Rural policy: A major focus of the Foundation's agricultural work for many years has been to strengthen training in agricultural economics and the rural social sciences in order to improve policy making and planning for rural development. Of all the less developed continents, Africa has the fewest researchers and institutions capable of gathering and analyzing agricultural information. To fill part of this void, the Foundation this year helped launch a long-term effort to establish high-quality master's degree programs in the rural social sciences in African universities and to provide training abroad for more advanced students. Graduates of these programs are expected to assume positions in thinly staffed agricultural ministries.

The Foundation's Work in Population

Complementing the work just described, the Foundation has for more than thirty years worked to reduce the pressure of growing populations on the resources available to provide them with an adequate standard of living. More than a quarter of a billion dollars has been spent for activities designed primarily to enhance understanding of and to cope with problems of excessive population growth in the developing world. The largest share of the Foundation's population commitments—about $150 million—supported research in the reproductive sciences and the development of contraceptives.

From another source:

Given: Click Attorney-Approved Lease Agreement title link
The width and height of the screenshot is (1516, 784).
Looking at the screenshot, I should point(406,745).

A second major share of the Foundation's support for population activities has assisted research and training in demography and other social sciences related to population issues. Many research groups in the United States, Europe, and the developing countries have received support. The Foundation has provided core support for the Population Council, the major private operating foundation concentrating on the population problems of the developing world, and for the Alan Guttmacher Institute, the leading source of policy research on reproductive health issues in the United States.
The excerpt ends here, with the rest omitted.